● Your assignment
Before you finish, make sure each line of the records has been retyped exactly.

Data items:
BEGIN
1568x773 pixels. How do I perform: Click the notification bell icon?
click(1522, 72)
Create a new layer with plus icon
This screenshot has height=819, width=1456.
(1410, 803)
END
● Answer box
1568x773 pixels. How do I perform: Click the notification bell icon?
click(1522, 72)
Create a new layer with plus icon
This screenshot has height=819, width=1456.
(1410, 803)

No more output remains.